Picture Archiving and Communication Systems (PACS) and Document Management and Imaging (DMI) systems also require short RPOs and RTOs, although the data profile of these systems present some unique challenges. For example, these systems may contain many TB of digital images. One cannot quickly create a point-in-time copy of a system this large. As a result, the RPOs would seem to be much longer, as would the RTOs, as restoring many TB of data is a time-consuming process.
However, the databases that drive PACS and DMI systems, along with their short-term data caches containing recently created data, are not so large and share similar RPO/RTO characteristics as the HIS and EHR systems. The large quantity of data files these systems reference, the medical and document images, are what present a disaster recovery challenge. Fortunately, these files are static in nature.

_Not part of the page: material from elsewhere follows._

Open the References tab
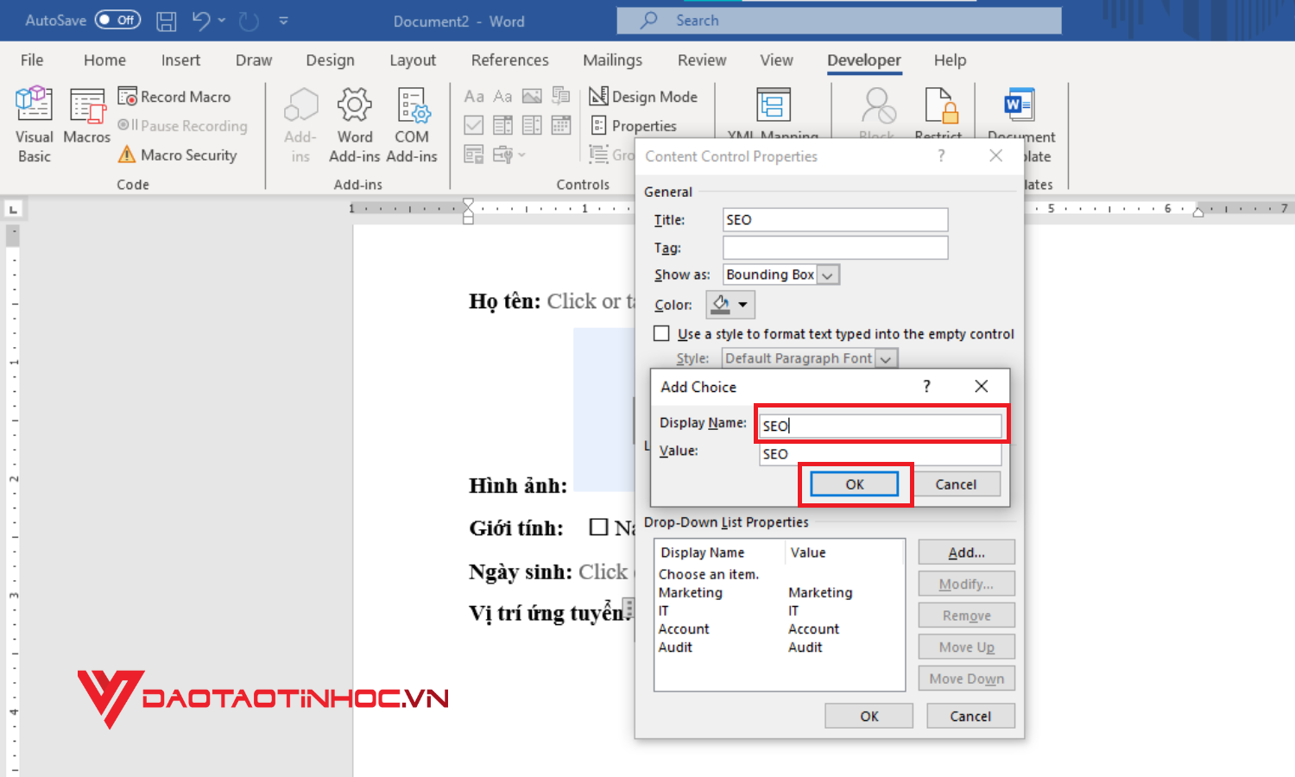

While the meta-data associated with the image may change, the image itself remains constant. As such, making frequent point-in-time copies of this data constitutes a poor data protection strategy. Why back up unchanging data night after night, never mind every few hours, when all you are doing is making copy upon copy of the same thing? There is a better way.
Point-in-time copies of bulk data are useful to recover entire systems of structured data. But for large amounts of unchanging, unstructured data, archiving is a better approach. By creating a few geographically-dispersed copies of the data on multiple media types, you are best positioned to meet your RPO and RTO for these systems. For example, in the event of a disaster, your PACS database can be recovered as quickly as your HIS and EHR systems, and then pointed at a secondary copy of the image archive, preferably already extant on storage in a secondary data center.
It is the combination of backup and archiving that can provide an optimal DR strategy. By understanding the nature of the data in the critical clinical systems, Healthcare IT can deliver both realistic and acceptable RPOs and RTOs to the business.